» Work request
Scan the lines below and report each one containing "header" by copying it.

(Collected data)
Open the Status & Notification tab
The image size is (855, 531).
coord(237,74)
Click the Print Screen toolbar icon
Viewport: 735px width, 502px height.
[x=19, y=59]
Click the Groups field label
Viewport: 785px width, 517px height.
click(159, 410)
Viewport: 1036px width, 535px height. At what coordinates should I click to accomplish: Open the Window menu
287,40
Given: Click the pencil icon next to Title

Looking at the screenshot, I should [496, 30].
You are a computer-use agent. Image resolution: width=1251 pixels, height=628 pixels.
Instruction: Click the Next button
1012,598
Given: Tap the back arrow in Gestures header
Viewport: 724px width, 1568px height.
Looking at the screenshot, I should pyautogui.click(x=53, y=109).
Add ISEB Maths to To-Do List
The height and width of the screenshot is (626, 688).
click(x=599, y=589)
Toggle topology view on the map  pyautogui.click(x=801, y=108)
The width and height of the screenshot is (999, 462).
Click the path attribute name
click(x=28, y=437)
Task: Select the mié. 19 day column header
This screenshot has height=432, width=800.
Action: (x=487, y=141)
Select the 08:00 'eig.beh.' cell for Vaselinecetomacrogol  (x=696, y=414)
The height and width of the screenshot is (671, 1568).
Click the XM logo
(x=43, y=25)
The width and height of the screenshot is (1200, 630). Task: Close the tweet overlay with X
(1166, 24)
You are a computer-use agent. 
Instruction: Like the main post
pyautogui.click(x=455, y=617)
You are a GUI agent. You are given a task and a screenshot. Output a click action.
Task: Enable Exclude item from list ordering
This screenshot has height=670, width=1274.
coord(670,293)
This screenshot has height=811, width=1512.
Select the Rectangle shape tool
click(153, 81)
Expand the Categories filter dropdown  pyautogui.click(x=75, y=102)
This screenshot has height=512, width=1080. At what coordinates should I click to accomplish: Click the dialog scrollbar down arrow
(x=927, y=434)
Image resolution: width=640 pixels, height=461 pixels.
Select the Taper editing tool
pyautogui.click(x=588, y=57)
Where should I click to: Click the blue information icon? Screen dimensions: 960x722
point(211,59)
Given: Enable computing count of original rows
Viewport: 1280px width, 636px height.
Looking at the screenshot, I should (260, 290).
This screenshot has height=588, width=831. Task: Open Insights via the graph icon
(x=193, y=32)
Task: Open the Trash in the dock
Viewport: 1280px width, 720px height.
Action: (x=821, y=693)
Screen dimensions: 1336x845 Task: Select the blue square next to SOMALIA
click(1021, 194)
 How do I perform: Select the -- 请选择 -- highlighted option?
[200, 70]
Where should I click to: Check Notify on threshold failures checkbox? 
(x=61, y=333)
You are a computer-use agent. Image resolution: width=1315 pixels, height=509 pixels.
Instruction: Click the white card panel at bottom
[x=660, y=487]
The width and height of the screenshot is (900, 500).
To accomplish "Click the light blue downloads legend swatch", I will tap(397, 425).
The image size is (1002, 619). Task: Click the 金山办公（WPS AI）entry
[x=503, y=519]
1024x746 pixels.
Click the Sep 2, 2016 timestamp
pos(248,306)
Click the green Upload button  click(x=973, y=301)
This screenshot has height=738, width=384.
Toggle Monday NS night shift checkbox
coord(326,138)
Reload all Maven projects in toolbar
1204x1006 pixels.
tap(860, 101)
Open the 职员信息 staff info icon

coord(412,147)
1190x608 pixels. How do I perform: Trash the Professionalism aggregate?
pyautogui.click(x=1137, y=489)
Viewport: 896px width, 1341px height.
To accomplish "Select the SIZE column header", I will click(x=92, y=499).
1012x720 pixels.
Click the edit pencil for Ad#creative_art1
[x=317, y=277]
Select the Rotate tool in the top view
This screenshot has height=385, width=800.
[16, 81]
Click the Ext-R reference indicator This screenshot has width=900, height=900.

» Exercise result
Given: Tap the back arrow in Gestures header
Task: Select the mié. 19 day column header
To accomplish "Select the SIZE column header", I will click(x=92, y=499).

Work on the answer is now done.